━━ Passage given ━━

Total Rocky

How Garrett Brown’s Steadicam Changed Filmmaking – Starting with Rocky

Jan 27, 2024 | Articles, Rocky (Articles)

Imagine it’s 1976. Rocky Balboa is pounding through the streets of Philly in a gray sweatsuit, Converse high-tops slapping pavement. He hauls up the steps of the Philadelphia Museum of Art, chest heaving, arms pumping — and the camera? What camera? You don’t even notice it’s there. It floats with him, invisible. You’re not watching a scene. You’re in it.

That’s the version of Rocky we never got – thanks to Garrett Brown’s Steadicam.

Before Brown’s invention, capturing smooth motion shots meant hauling in a full dolly rig — tracks, cranes, a whole circus. It was complicated, expensive, and painfully slow.

As a result, there was no clean way to follow an actor through uneven terrain or up stairs without turning the camera into a nausea machine. The idea of chasing a boxer up 72 stone steps, handheld, in real time? Not possible — at least, not without turning the frame into a war zone of jitter and shake.

━━━

> _Required tasks_:
[A] Reproduce the entries from the first one through the line containing "click(376, 63)", putting "screen-control agent" in place of "computer-use agent" and leaving everything else unchanged.
[B] Please carry on the article about Garrett Brown's Steadicam and Rocky from the point where it stops.

━━ Extracted records ━━

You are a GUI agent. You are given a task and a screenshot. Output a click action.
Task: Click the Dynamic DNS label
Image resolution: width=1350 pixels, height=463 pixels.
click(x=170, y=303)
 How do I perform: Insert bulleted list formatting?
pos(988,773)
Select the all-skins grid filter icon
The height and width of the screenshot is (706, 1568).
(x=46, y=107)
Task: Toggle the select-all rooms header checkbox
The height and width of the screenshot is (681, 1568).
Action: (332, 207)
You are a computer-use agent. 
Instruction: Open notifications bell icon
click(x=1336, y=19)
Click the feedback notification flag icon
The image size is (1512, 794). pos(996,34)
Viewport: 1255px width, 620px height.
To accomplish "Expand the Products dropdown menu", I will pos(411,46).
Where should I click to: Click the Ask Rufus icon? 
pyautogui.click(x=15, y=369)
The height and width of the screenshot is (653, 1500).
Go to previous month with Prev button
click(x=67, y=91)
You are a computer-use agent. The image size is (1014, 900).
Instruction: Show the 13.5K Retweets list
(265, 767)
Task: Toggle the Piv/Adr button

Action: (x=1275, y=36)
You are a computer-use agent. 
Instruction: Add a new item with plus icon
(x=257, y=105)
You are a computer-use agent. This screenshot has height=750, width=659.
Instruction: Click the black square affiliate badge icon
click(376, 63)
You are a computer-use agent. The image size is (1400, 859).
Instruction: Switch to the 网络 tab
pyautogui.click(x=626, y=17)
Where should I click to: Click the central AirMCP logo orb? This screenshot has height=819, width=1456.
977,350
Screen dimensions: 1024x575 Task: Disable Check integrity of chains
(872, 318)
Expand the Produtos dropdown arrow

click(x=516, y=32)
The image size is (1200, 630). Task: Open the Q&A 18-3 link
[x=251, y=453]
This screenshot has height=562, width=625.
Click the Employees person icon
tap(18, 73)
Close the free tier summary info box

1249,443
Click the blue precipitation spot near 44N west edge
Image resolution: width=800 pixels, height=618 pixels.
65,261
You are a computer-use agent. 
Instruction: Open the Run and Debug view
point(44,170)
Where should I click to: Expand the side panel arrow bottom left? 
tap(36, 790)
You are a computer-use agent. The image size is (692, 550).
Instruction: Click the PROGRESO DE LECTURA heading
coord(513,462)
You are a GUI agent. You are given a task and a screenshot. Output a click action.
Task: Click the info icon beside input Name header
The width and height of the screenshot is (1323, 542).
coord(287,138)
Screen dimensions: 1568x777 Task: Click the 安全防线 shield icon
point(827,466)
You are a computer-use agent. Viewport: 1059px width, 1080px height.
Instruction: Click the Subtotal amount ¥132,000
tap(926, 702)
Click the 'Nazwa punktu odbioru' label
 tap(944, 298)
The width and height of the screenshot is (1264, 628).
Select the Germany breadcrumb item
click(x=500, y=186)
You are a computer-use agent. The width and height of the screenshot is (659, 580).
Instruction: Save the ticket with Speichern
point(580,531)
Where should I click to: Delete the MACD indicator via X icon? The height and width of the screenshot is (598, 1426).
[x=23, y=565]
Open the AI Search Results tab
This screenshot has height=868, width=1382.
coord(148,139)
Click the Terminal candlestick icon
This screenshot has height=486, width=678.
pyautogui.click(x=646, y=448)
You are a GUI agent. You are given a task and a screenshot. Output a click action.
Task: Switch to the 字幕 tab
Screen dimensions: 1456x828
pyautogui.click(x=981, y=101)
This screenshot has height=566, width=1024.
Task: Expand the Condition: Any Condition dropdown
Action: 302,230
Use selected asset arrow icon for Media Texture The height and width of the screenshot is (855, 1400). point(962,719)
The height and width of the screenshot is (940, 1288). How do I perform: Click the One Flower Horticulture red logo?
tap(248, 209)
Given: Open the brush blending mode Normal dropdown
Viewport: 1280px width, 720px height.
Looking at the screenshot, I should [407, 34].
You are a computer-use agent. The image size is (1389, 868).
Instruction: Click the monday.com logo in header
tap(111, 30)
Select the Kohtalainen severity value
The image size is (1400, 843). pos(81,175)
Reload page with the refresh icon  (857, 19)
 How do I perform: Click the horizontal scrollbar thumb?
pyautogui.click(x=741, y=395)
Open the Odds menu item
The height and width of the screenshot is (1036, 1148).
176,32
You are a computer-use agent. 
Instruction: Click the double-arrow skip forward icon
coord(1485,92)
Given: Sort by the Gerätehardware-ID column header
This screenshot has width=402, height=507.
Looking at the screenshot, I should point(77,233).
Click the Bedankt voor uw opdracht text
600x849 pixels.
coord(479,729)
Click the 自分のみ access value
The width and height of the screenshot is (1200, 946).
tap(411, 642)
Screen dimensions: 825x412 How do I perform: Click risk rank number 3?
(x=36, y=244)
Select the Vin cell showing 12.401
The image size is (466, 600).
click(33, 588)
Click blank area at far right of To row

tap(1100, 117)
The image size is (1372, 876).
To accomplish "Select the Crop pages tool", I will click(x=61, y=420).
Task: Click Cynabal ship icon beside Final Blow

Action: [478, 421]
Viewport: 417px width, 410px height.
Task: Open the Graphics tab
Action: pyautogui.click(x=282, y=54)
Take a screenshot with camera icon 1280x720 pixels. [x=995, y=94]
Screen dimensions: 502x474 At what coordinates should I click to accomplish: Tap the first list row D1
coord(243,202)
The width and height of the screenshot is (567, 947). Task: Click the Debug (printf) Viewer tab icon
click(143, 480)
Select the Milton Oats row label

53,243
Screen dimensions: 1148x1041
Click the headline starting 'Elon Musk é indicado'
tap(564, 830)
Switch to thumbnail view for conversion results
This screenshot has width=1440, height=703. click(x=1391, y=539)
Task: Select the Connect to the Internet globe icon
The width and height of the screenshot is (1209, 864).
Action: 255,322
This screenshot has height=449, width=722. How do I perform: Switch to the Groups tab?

━━━

> _Replies_:
[A]
You are a GUI agent. You are given a task and a screenshot. Output a click action.
Task: Click the Dynamic DNS label
Image resolution: width=1350 pixels, height=463 pixels.
click(x=170, y=303)
 How do I perform: Insert bulleted list formatting?
pos(988,773)
Select the all-skins grid filter icon
The height and width of the screenshot is (706, 1568).
(x=46, y=107)
Task: Toggle the select-all rooms header checkbox
The height and width of the screenshot is (681, 1568).
Action: (332, 207)
You are a screen-control agent. 
Instruction: Open notifications bell icon
click(x=1336, y=19)
Click the feedback notification flag icon
The image size is (1512, 794). pos(996,34)
Viewport: 1255px width, 620px height.
To accomplish "Expand the Products dropdown menu", I will pos(411,46).
Where should I click to: Click the Ask Rufus icon? 
pyautogui.click(x=15, y=369)
The height and width of the screenshot is (653, 1500).
Go to previous month with Prev button
click(x=67, y=91)
You are a screen-control agent. The image size is (1014, 900).
Instruction: Show the 13.5K Retweets list
(265, 767)
Task: Toggle the Piv/Adr button

Action: (x=1275, y=36)
You are a screen-control agent. 
Instruction: Add a new item with plus icon
(x=257, y=105)
You are a screen-control agent. This screenshot has height=750, width=659.
Instruction: Click the black square affiliate badge icon
click(376, 63)

[B]
But instead of accepting that limitation, one Philly-born inventor had other plans.

The Problem That Sparked a Revolution

Garrett Brown didn’t start out as an engineer. “I thought of myself first of all as a folk singer,” he once said. But after a short-lived music career, Brown pivoted into filmmaking, eventually creating short pieces for Sesame Street. What bugged him was how limited the camera was. “We had to pick this dolly up and get it in a pickup truck and lay our rusty rails… to move the lens 10 feet.”

He loved handheld shooting — but at the same time, he hated how it looked. The camera jitter destroyed the illusion. “That frame… is a window. I don’t like my window frame moving.”

So Brown began obsessing over how to let the camera glide while still being carried by a person. He holed up in a motel for a week, forcing himself to brainstorm a better way. He sketched. He experimented with lamp arms. He ran around the room with vacuum cleaners and broomsticks. Finally — after days of nonstop trial and error — he cracked it.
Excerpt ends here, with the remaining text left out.